Back to Stephen, he was able to play junior varsity basketball last winter and varsity baseball in the spring. But he doesn’t think he pitched as well as a sophomore as he did when he was a freshman, although he did get better as the season progressed.
“The hardest thing for me [after being released from the hospital] was getting my conditioning back,” Stephen assessed. “I’d lost 40 pounds, but I finally got it all back right before I took my physical [in June].”
Stephen said he got back to “being myself again” this summer. “I truly believe I would not be here right now if I were not in shape from playing three sports,” he maintained.
When preseason football practices began in 2010, coach Beckett would not allow Stephen’s teammates to hit him hard, probably similar to how the Indianapolis Colts treat Peyton Manning every year. Then came last Friday’s scrimmage at West Vigo, where Stephen started behind center.
“I took a few big hits against West Vigo and I popped right back up,” he said. “I was fine.”
Like Stephen, Bettis credits his prior dedication to fitness workouts for keeping him alive.
Again, I can relate.
“I always enjoyed lifting weights,” Bettis emphasized. “I was probably in the best shape I’ve ever been in [when the accident occurred].”
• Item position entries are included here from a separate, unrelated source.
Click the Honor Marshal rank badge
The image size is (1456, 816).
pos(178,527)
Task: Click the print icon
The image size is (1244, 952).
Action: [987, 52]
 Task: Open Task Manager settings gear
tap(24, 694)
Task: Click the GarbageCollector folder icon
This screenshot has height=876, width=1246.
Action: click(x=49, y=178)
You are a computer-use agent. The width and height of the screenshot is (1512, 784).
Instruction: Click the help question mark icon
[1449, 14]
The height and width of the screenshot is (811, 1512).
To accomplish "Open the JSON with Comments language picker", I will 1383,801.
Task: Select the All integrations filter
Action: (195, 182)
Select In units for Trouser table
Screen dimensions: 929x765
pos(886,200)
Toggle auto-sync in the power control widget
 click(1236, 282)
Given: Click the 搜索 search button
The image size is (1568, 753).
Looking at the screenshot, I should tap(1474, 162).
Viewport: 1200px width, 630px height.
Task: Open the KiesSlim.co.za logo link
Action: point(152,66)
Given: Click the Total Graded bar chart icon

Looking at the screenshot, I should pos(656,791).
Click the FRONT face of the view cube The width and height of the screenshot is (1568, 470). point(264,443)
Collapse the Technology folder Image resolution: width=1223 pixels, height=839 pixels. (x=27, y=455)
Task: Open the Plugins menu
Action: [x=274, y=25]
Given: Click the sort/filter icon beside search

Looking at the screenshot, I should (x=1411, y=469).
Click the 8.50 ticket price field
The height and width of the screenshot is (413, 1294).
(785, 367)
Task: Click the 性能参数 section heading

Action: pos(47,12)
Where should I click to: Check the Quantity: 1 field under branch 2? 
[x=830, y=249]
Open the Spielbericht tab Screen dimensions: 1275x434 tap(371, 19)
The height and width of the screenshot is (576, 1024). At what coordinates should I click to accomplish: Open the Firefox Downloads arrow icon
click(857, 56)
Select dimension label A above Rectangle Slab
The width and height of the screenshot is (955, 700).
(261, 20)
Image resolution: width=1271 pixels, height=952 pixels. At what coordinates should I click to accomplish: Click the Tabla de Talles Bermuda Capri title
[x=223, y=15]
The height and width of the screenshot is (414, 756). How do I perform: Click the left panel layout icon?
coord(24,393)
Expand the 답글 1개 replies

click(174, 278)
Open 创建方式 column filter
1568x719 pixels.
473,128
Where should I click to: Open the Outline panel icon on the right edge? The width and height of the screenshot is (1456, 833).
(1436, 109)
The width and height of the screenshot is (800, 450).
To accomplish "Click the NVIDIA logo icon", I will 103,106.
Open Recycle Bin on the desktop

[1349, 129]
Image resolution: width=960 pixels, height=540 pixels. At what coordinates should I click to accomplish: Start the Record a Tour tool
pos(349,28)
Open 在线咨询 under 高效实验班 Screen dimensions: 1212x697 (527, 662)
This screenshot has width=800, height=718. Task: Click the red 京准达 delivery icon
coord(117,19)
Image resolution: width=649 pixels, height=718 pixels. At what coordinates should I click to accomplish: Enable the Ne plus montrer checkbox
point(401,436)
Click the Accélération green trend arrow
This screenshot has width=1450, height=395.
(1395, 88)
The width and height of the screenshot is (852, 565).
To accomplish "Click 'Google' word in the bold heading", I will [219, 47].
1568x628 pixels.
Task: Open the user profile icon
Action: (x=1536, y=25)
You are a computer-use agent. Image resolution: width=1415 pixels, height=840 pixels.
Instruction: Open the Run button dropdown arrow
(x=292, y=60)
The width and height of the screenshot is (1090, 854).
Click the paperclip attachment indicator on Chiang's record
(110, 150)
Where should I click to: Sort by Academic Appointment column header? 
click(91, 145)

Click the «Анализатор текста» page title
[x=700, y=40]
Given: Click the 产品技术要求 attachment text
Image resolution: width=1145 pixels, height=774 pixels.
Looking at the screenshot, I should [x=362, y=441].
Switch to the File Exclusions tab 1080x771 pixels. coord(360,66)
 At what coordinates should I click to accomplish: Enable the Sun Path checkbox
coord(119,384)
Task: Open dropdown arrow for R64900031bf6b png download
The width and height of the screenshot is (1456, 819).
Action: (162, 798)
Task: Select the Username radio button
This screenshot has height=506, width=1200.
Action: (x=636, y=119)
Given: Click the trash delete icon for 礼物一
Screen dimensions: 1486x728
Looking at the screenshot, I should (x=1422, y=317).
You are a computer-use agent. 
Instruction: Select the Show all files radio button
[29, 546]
Not surprisingly, Bettis worked out hard over the summer to be in great shape for the upcoming season.
“I don’t have any problems with [the back] anymore,” he pointed out.
“He’s a hard lifter,” King added. “He put up 385 [pounds] in the bench press once. So he’s a very strong kid.”
So how much are Stephen and Bettis looking forward to this football season?
As you might guess, they’re psyched beyond belief.
“I’m super excited,” Bettis proclaimed. “We have a core group of guys that worked hard in the offseason and should be successful if we all do our jobs and work together as a team.”
“I’m really looking forward to it,” Stephen said. “I was pushing as hard as I could to be able to help my team.”
Asked if any long-term effects exist from his October accident, Stephen quickly replied: “Absolutely not.”
Stephen and Bettis said they’ve never met before, but both agreed they might shake hands and exchange a few friendly words before tonight’s clash.
But what about after the game starts? How friendly will they act toward each other then?
“I’ll try to rip his head off,” the 6-foot, 240-pound Bettis said with a chuckle.
King describes Bettis, who was named the Rockville team captain for this season, as “the one who gets everybody going.”
“Billy’s grown up immensely since he was a freshman,” the Rockville coach stressed. “Because he went through this [accident ordeal], he became a better person.”
Near-death experiences tend to do that. I can relate.